Amongst the MIM-3 composition, it is highly possible that IFN-α (3 CH) could have played a role in the anti-inflammatory responses of the treated macrophages. As a matter of fact, it has been shown that IFN-α-exposed monocytes produced significantly less IL-1β and TNF-α after toll-like receptor-8 (TLR-8) stimulation [42]. Interestingly, the same study has also reported that IFN-α-exposed monocytes reduced their IL12p70 production after having been stimulated with LPS plus IFN-γ as well, which resonates with the results that we presented here in Figure 1B. Finally, the presence of hr-IGF-1 at 27 CH within MIM-3 formulation could also have contributed to explain the effects that we observed on the secretion of TNF-α, IL-6 and IL-1β. Indeed, as this growth factor has been reported to stimulate the production of these cytokines in ex vivo monocytes, derived from human PBMCs [43], it is possible that its use at ULD may have exerted an inhibitory effect on IGF-1 function, in turn reducing the secretion of the three above-mentioned cytokines.
Phagocytosis has a pivotal role in the homeostatic clearance of dying cells and cell debris. In the context of cancer, phagocytosis could have both pro-tumorigenic or anti-tumorigenic consequences, depending on multiple factors [44] and, thus, may be important in regulating responses to anticancer therapies. Therefore, while keeping in mind the link between inflammation-related immune-responses and cancer, we wanted to investigate the effect of MIM-3 on the phagocytic capabilities of human granulocytes. In the present study, and under the tested experimental conditions, our results did not allow us to show any effect of the tested capsule on the phagocytic capabilities of human granulocytes (Figure 1J). Considering that previous evidence demonstrated enhanced phagocytosis in IFN-γ (4 CH)-treated granulocytes [29], and as MIM-3 contains IFN-γ (6 CH), our findings may appear unexpected. However, it is important to remember that MIM-3 is a complex MI medicine, which contains different active substances that can work in a synergistic or antagonistic manner towards a specific cellular response, depending on the context.

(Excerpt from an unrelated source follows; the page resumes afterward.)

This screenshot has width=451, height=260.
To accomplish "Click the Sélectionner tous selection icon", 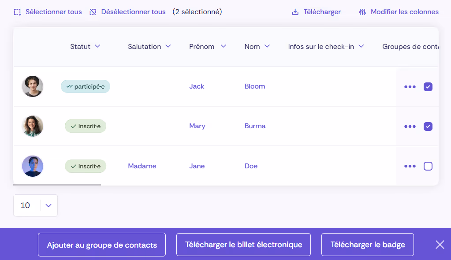I will click(18, 12).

In this regard, as IGF-1 was reported to be a potent stimulator of phagocytosis in human polymorphonuclear neutrophils [45], its use at 27 CH in MIM-3 could have perfectly antagonized the supposed IFN-γ (6 CH) effect. Moreover, two additional centesimal dilutions occur during the manufacturing protocol of IFN-γ (6 CH) compared to IFN-γ (4 CH), which could also provide further possible explanations to the observed difference in granulocyte responses. Taken together, our results perfectly illustrate that the assessment of any MIM’s biologic effects should be performed in a variety of immune cell subtypes, as well as in vivo, when possible, to fully appreciate the potential MIM’s effects in a context where the interactions between the diverse immune cells allows for integrative biological responses in the organism.

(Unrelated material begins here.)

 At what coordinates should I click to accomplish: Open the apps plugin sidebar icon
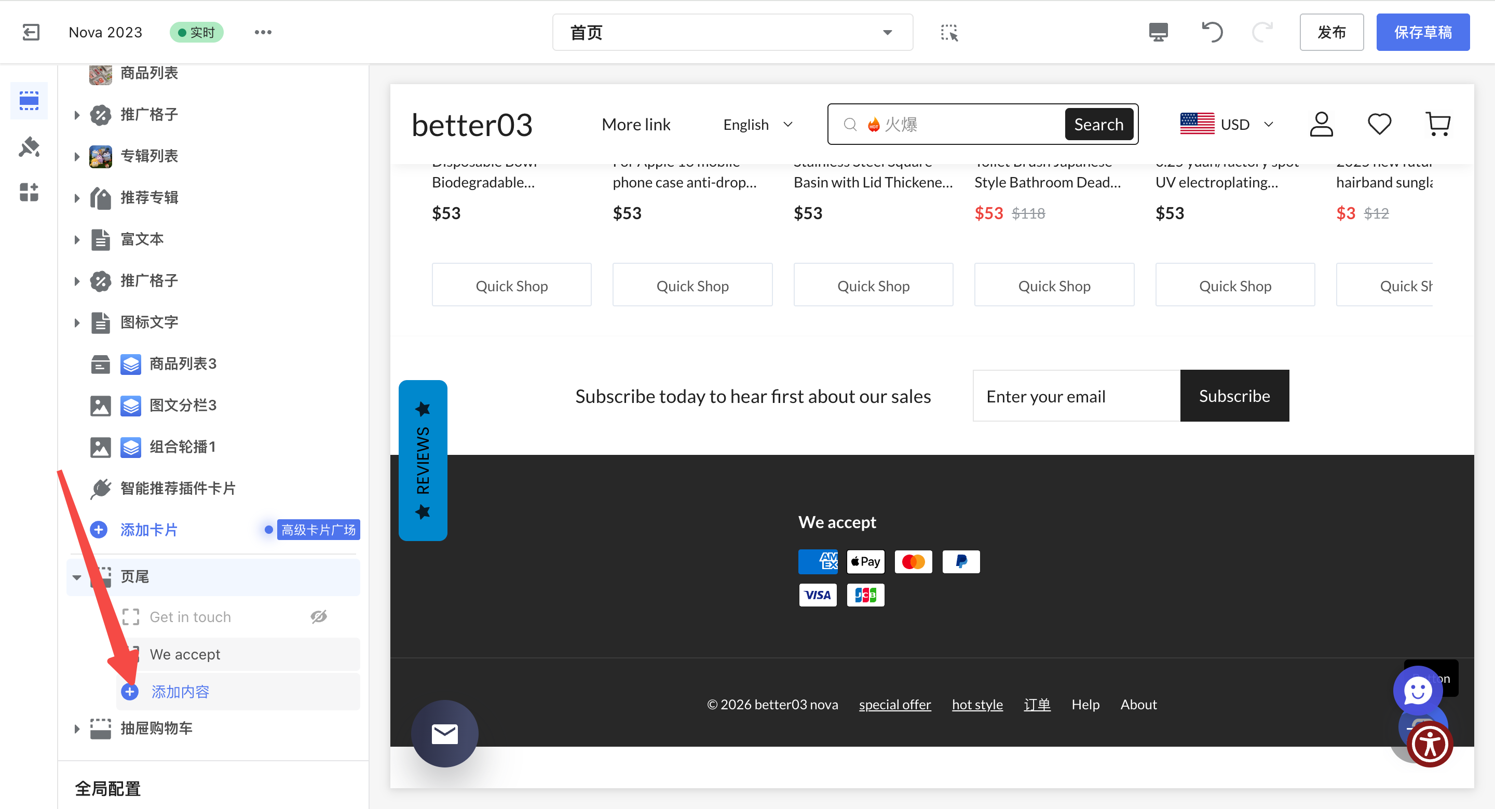29,192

In addition to the evaluation of its immune-inflammation related effects, the anti-cancer potential of MIM-seq was also appraised in this study, in several models of CRC. Amongst the five capsules composing the sequential MIM-seq medicine, MIM-4 contains both EGF and TGF-β at 27 CH, as well as SNA targeting c-Fos- and c-Myc oncogenes (see the third column of Table 1, “composition of MIM-4”). For that reason, this capsule was chosen for all the in vitro study parts aimed at evaluating the direct effect of the medicine on CRC cell proliferation.
In order to find an in vitro experimental model that reproduced, as closely as possible, the posology of MIM-seq, a serum-starved model of CRC cells was established. Moreover, it had previously been reported that serum starvation sensitized CRC cells, including HCT-116 cells, resulting in an increased effect of anticancer agents [46]. The in vitro condition of serum starvation, by reducing the levels of growth factors, induces stress in both normal and cancer cells. Normal cells adapt and respond by downregulating the expression of proliferation-stimulating signaling pathways, allowing them to reduce their basal cellular metabolism and to enter into a reversible non-proliferating quiescent status [47]. Cancer cells respond by adapting and reprogramming their metabolism to maintain their continuous proliferation [48]. Interestingly in the present study, it was possible to better appreciate the anti-proliferative effect of MIM-4 in a classical 2D cell model of CRC, under serum starvation (Figure 2B,C). Moreover, amongst all the FBS percentages tested in our starvation tolerance evaluation, 1% appeared to be the threshold under which no 3D-spheroid aggregation was possible (Figure 3A,B). Even if the spheroid volume was reduced by about 40%, compared with the one obtained within standard 10% FBS culture (Figure 3C), this model still allowed us to highlight the anti-proliferative effects of MIM-4, even after only 24 h of incubation, compared with the Veh. condition (Figure 3F).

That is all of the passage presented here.